Let us take two natural numbers, for example $a_1=2$ and $a_2=7$. Multiply to obtain $a_3=2 \cdot 7=14$. Obtain $a_4$ as $a_2 \cdot a_3=98$. Then $a_5$ as $a_3 \cdot a_4=14 \cdot 98=1372$. Repeat this procedure an infinite number of times by defining $a_{n+2}=a_{n+1} \cdot a_n$ for $n \in \mathbb N$.

From three multiplications in this example we obtained these numbers $2,7,14,98,1372$.

If we take all possible subsets of digits of these numbers we obtain a set $\{1,2,3,4,7,8,9,12,13,14,17,32,37,72,98.132,137,172,372,1372\}$

I would like to know:

If we choose some two naturals $a_1$ and $a_2$ such that $a_1 \cdot a_2$ does not end in zero and take all possible subsets of digits of numbers in the set $\{a_{n+2}=a_{n+1} \cdot a_n\mid n\in \mathbb N\} \cup \{a_1\} \cup \{a_2\}$ do we have that set of all possible subsets of digits of numbers in the set $\{a_{n+2}=a_{n+1} \cdot a_n\mid n\in \mathbb N\} \cup \{a_1\} \cup \{a_2\}$ equals $\mathbb N$?

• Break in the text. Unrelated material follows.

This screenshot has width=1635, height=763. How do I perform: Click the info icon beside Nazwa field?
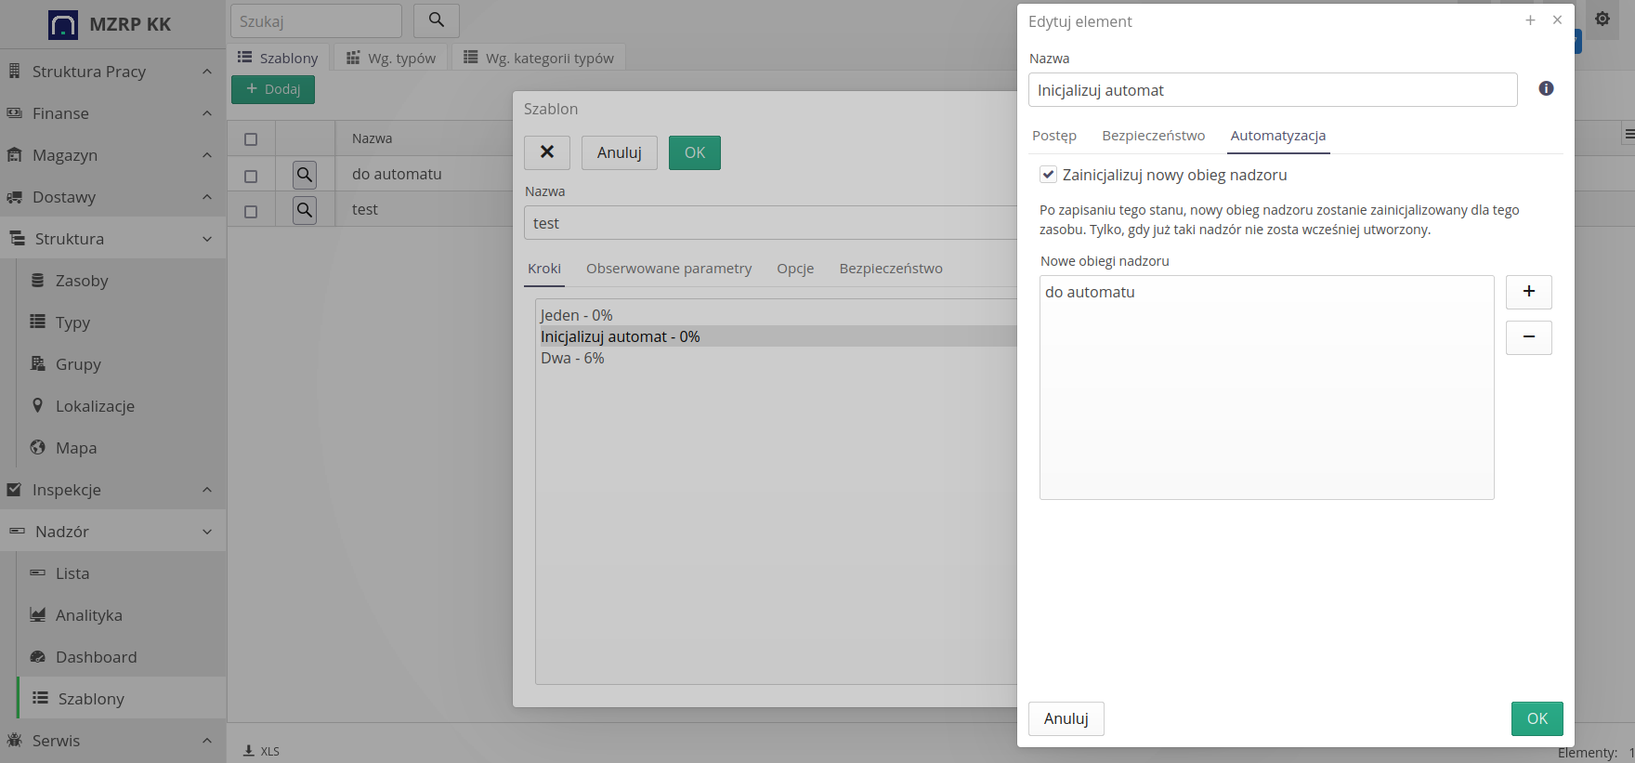click(x=1546, y=88)
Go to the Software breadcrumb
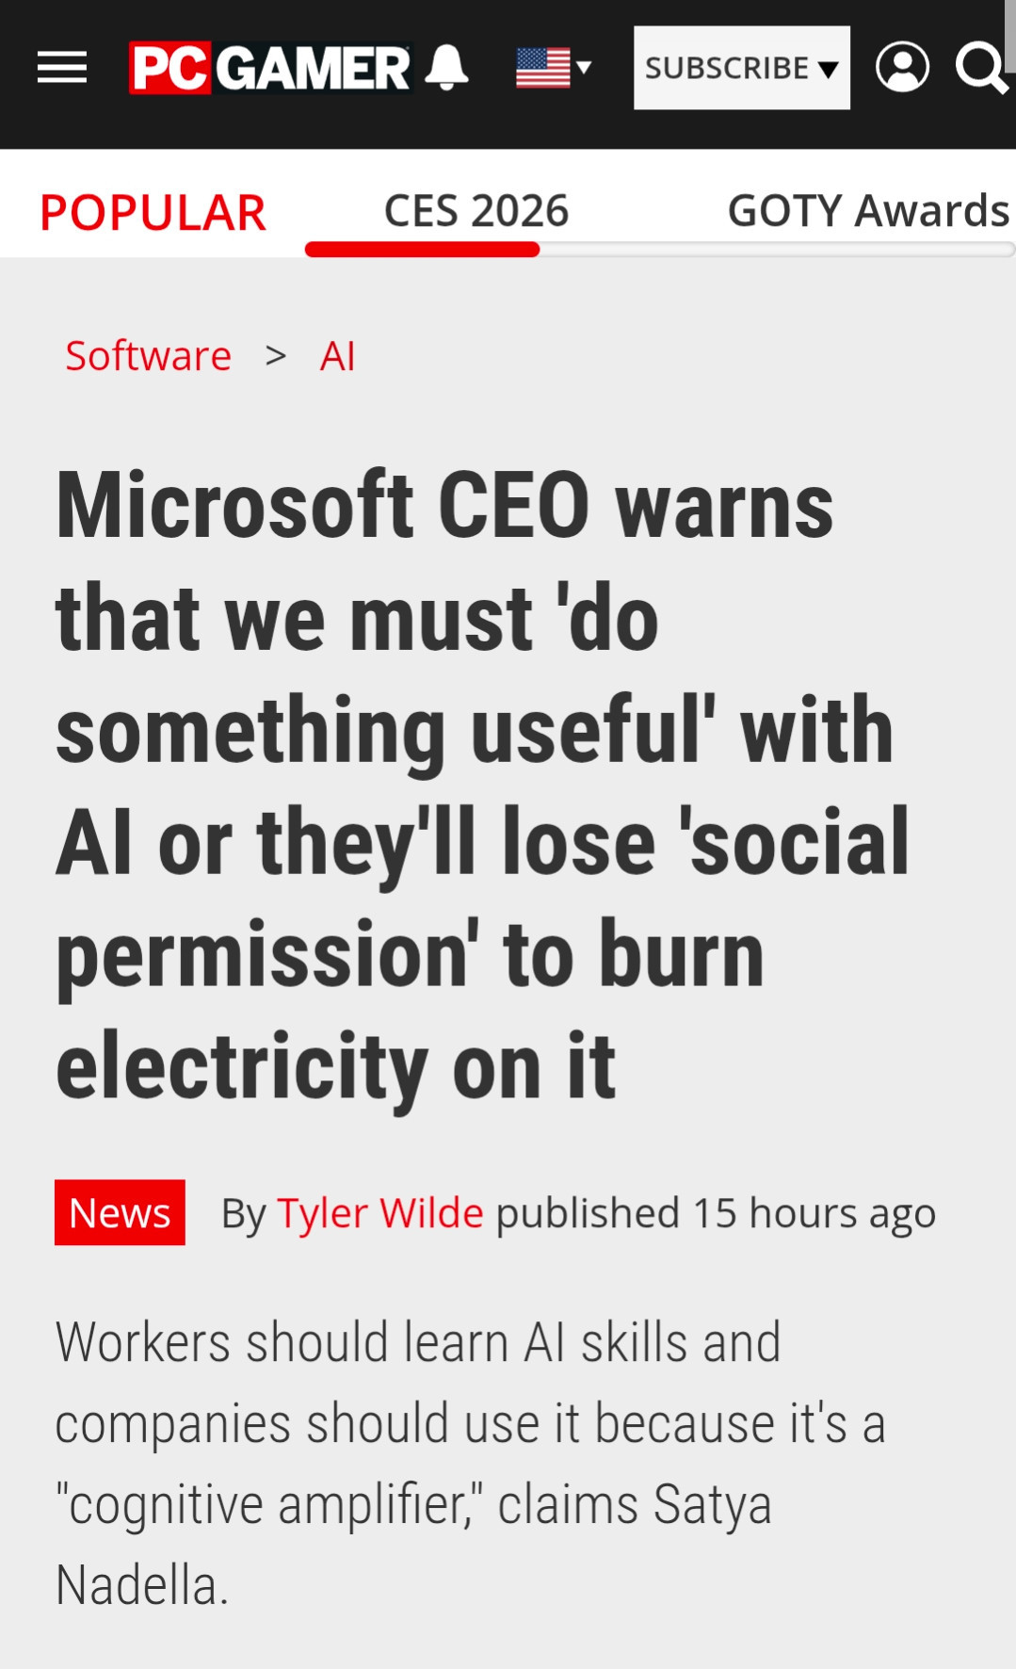 (x=148, y=356)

This seems to be way too trivial property of these sets, that is, that they all equal $\mathbb N$, so I expect some clever argument that settles this question of mine.

This is not a result of some research of some well-known research problems and topics but just a result of some thinking about some problem from recreational mathematics.